## Start Text segment

On 19 December 2013, Te Ara Rangatū o te Iwi o Ngāti Te Ata Waiohua Inc and Mr Minhinnick commenced the proceeding which is one of those giving rise to the present appeal.  The High Court trial eventually proceeded on 4 June 2019 and occupying four weeks.  This was over five years after the commencement of the 2013 proceeding and almost 30 years after the 1990 litigation was commenced.  The High Court rejected the various claims advanced on behalf of Ngāti Te Ata by Richard Minhinnick, who now appeals. 

 

 

PROCEDURAL ISSUES

Issue one:  Was the Judge correct to not admit the briefs of evidence provided by Dr O’Malley and Professor Boast?

Held:  Yes.  At trial, the plaintiffs did not call Dr O’Malley or Professor Boast, but instead suggested their briefs could be taken as read.  Fitzgerald J held that would have been inappropriate, given they were not available for cross-examination.  As a result, she did not read or take into account their evidence.  The Judge did not err in reaching this conclusion.  Their briefs of evidence had no evidential status.  Evidence in civil proceedings cannot be given in written briefs which are not then read or adopted in the courtroom.  It would also not generally be possible to identify and rely on uncontested parts of the briefs, although the exception to this is the portions of Professor Boast’s evidence cited by the Crown historian, Mr Parker.

Issue two:  What is the status of the 2014 proceedings?

Held:   Trial counsel for the appellant accepted that the live proceeding was the statement of claim in the 2013 proceeding.  This is dispositive of any complaint that the 2014 proceedings were not given adequate consideration. 

Issue three: What is the effect of the Crown’s statement of defence to Ngāti Te Ata’s 1990 claim?

Held:  The appellant cannot rely on the Crown’s claimed admission in respect of the present claim.

AFFIRMATIVE DEFENCES

In relation to the issue of standing, absent some process in which the Court could be satisfied that relief sought would be in accordance with the wishes of everyone potentially affected, it would be wrong in principle for this Court to determine standing when the High Court did not do so. 

In relation to the affirmative defences, the approach taken on appeal is to consider the substantive claims first, before considering the affirmative defences to the extent it is necessary to do so.  As the appeal is dismissed, it is not necessary for this Court to consider these issues. 

SUBSTANTIVE ISSUES – THE WAIUKU DEED AND CONFISCATION

Issue one:  Was the sale under the Waiuku Deed voidable as an unconscionable bargain, or for duress or undue influence?

## End Text segment
## Start Input rows

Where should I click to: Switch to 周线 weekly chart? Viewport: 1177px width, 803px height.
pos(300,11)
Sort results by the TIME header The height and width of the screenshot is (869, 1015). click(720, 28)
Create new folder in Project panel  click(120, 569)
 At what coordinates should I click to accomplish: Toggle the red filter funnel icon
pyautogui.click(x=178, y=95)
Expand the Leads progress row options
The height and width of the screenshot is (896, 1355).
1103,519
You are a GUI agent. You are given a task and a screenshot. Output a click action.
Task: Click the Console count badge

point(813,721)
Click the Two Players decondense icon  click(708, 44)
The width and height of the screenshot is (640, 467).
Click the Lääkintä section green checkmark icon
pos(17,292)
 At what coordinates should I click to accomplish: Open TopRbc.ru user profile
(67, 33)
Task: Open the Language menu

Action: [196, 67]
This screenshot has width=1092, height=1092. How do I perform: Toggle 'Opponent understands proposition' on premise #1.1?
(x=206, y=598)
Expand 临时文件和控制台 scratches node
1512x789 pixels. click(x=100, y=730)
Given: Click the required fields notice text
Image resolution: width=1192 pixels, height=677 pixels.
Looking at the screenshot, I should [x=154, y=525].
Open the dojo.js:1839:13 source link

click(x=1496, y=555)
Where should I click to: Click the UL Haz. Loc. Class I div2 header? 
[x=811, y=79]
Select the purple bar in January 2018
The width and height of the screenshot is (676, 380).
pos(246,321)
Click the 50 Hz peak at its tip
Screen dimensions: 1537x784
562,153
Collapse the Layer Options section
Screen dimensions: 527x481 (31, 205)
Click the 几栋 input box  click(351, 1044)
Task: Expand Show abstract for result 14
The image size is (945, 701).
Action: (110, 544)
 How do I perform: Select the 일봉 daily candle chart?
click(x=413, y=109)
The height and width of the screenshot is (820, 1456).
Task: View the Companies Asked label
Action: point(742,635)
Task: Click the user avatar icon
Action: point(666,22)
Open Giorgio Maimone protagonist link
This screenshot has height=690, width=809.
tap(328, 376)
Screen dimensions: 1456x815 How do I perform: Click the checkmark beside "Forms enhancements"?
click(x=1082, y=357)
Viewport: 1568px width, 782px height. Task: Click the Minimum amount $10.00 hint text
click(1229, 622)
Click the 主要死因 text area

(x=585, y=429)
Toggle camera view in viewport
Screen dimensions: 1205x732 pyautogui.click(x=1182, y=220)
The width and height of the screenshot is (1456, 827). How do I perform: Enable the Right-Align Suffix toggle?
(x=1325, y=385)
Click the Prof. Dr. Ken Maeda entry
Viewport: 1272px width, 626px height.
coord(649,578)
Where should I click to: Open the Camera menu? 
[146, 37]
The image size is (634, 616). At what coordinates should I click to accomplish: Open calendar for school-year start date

## End Input rows

■ **Directions**
a) Translate this sentence from the appeal summary into Spanish: "Their briefs of evidence had no evidential status."
b) Duplicate the records from the line that contains "The width and height of the screenshot is (1456, 827)." through the final line of the records, inclusive.
The text and the records come from unrelated sources.

■ **Exercise answers**
a) Sus escritos de prueba carecían de valor probatorio.

b)
The width and height of the screenshot is (1456, 827). How do I perform: Enable the Right-Align Suffix toggle?
(x=1325, y=385)
Click the Prof. Dr. Ken Maeda entry
Viewport: 1272px width, 626px height.
coord(649,578)
Where should I click to: Open the Camera menu? 
[146, 37]
The image size is (634, 616). At what coordinates should I click to accomplish: Open calendar for school-year start date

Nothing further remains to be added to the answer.